La popular canción, titulada «Niños del Arco Iris», que defiende el multiculturalismo que tanto detesta Breivik, fue entonada bajo la lluvia por los miles de emocionados noruegos, que manifestaron de este modo su repulsa por los brutales crímenes cometidos el año pasado en la Isla de Utoya y la capital, Oslo.

«Nosotros somos los que ganaremos. Los noruegos enfrentaremos el terrorismo con música», subrayó el cantante Lillebjoern Nilsen, al frente de la manifestación a la que muchos de los asistentes acudieron con rosas.

La marcha, convocada en la red social Facebook, coincidió con el comienzo de las comparecencias de testigos ante el tribunal que investiga la responsabilidad del islamófobo en los crímenes cometidos el 22 de julio pasado, en que murieron 77 personas, la mayoría de ellos adolescentes.

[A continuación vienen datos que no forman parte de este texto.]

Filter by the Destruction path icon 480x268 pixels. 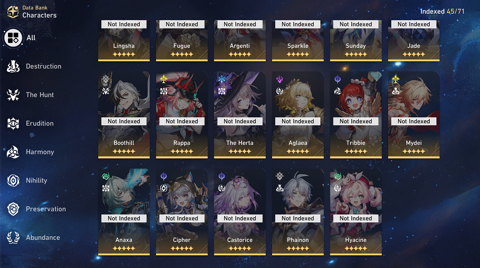[x=13, y=67]

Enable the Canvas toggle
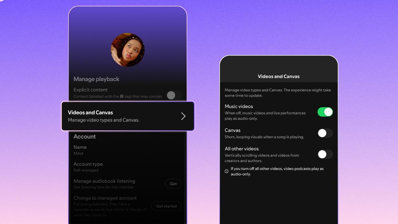pyautogui.click(x=325, y=133)
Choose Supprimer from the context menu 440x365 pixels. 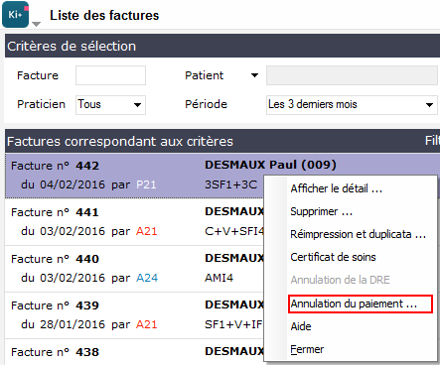[321, 211]
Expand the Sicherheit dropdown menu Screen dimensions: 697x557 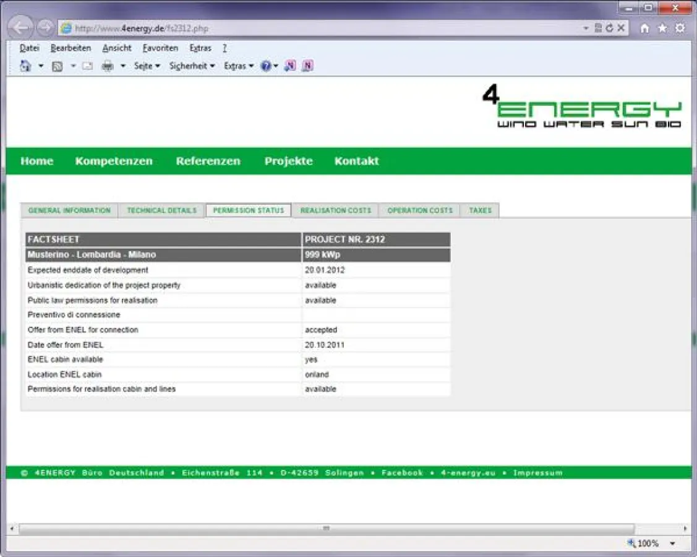click(x=192, y=66)
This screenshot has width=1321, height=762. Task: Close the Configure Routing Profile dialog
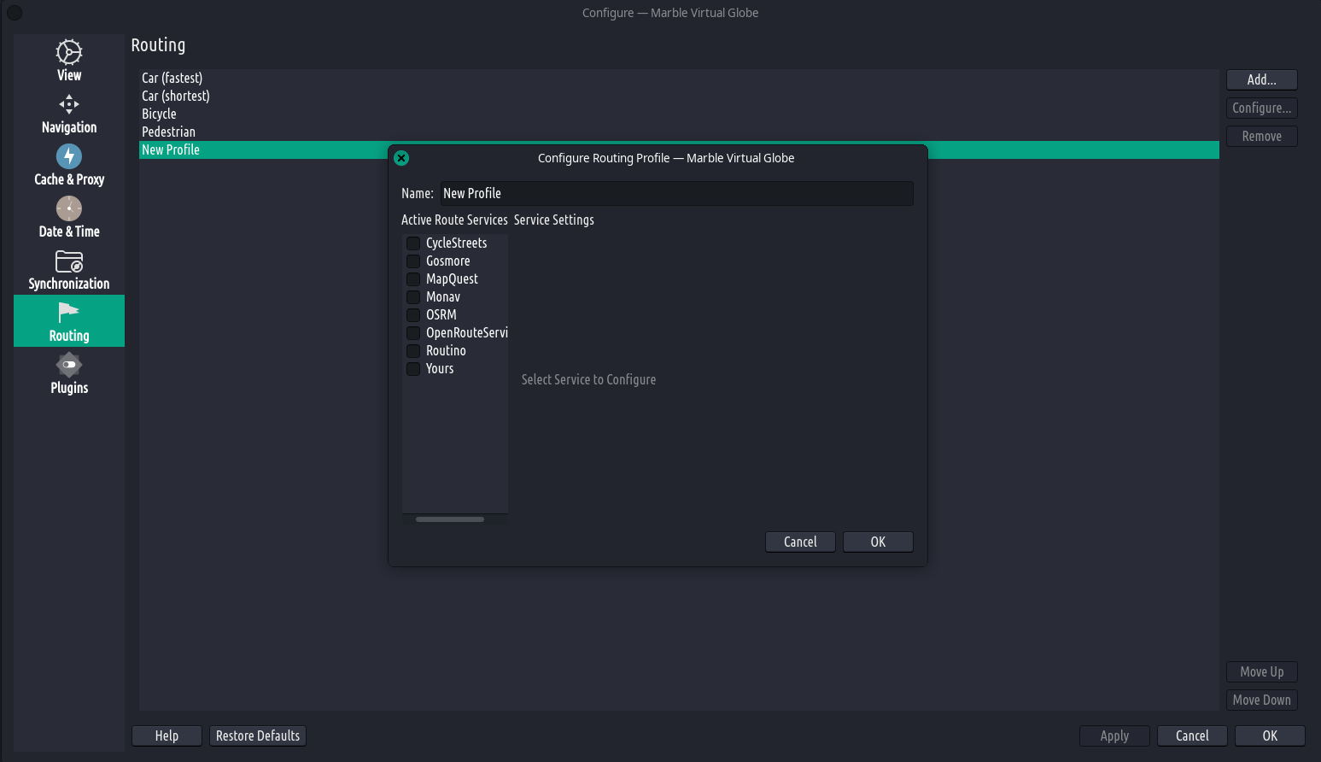pyautogui.click(x=401, y=158)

Harald Foesker, quien se encontraba en el Ministerio de Justicia cuando explotó la bomba, relató su experiencia tras el estallido, a causa del cual murieron ocho personas.

«Escupí dientes», contó al referirse a lo que desde un primer momento comprendió que era «un ataque terrorista contra el edificio oficial».

«Pedí ayuda pero nadie me respondió», añadió Foesker en su comparecencia ante el tribunal, según informó la agencia de noticias Europa Press.

Como consecuencia del ataque, el testigo perdió el 80 por ciento de la visión y ha necesitado cirugía plástica facial. Sin embargo, se mostró orgulloso de vivir en un país que afronta con dignidad este tipo de tragedias.

Breivik, al describir fría y detalladamente los ataques la semana pasada, declaró que el objetivo era el gobernante Partido Laborista, al que acusa de traicionar al país por abrir sus fronteras a los inmigrantes musulmanes.

También aseguró que ser declarado demente sería lo peor que le pasaría porque una sentencia de ese tenor «deslegitimarían» sus puntos de vista.